When I applied the paint in very light coats it worked good but took a lot longer. It took about 3 hours to get the base coat on this way, but it looked great!
I should have known there was something wrong at this time.
Saturday, I started on the clearcoat. When I sprayed the paint it was hard to see how I was doing
because of the poor lighting and I think because looking straight at the white paint is more difficult then looking from an angle. At least to see the flaws.
When I got done I could see a lot of those little crater marks in the clearcoat. I believe it is because my filter is not working properly. The filter/regulater at the compressor is old. I have a 5HP single stage Sanborn compressor with a 60 gal tank that I bought about 15 years ago. It is not used a lot, but I never have changed the filter. I did use one of those throw-away plastic filters at the gun, but something was getting through. (water/oil)
I also got some runs that I just could not see while applying the clear.
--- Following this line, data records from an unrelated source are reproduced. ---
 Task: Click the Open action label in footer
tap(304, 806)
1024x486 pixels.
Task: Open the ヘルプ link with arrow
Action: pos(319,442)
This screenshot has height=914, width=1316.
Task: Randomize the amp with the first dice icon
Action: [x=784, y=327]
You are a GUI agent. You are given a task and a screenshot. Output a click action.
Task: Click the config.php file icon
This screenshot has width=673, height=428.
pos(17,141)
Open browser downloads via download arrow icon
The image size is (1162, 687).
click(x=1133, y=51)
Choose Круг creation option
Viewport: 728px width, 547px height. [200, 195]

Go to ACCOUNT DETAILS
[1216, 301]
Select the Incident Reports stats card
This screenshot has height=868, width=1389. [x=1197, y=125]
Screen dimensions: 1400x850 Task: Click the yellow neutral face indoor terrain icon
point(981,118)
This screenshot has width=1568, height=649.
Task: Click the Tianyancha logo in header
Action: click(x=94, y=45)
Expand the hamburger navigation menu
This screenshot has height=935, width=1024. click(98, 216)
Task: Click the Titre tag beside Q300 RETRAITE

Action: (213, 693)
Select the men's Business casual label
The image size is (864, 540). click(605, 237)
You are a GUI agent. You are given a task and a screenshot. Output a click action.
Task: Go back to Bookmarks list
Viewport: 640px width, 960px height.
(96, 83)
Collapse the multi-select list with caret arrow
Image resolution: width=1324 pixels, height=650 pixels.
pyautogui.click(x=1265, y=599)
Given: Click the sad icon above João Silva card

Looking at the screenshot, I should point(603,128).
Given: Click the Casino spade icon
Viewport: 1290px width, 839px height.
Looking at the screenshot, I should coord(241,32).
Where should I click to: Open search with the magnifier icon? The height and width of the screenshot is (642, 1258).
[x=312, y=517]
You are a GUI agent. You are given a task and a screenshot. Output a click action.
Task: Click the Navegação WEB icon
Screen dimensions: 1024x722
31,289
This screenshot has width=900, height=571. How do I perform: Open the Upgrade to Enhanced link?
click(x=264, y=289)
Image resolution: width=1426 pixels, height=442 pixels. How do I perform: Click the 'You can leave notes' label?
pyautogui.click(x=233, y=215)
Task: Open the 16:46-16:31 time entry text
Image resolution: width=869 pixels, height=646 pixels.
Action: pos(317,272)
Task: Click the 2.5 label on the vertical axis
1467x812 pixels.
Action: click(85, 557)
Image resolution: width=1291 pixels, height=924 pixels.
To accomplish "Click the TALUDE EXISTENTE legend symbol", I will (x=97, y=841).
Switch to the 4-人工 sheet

I tried to keep a wet layer but there is a fine line between wet and too much. Especially on the lower parts of the bumper. My first try I figured I would have problems.
Anyway, I need to wet sand these blimishes out before applying a second coat of clear. I also have some orange peal, but that's minimal.
Here are pics of the clearcoat with the blimishes. It actually looks good from a distance, but up close, it needs some work
Sunday I wetsanded it down fairly smooth. Took about 4 hours, but I got out all the runs and craters. This clearcoat is tough. 1500 grit paper takes some work.
A couple of the runs were in a curved area that was diffult to sand evenly. I broke through the color into the primer. I used an airbrush to re-apply the color to these spots. I also used the airbrush for the mirrors.
I also bought a new filter to mount at the compressor and an extra line filter in addition to the throw-away.
Now I need to wash down the mess from wet sanding and apply a second coat of clear.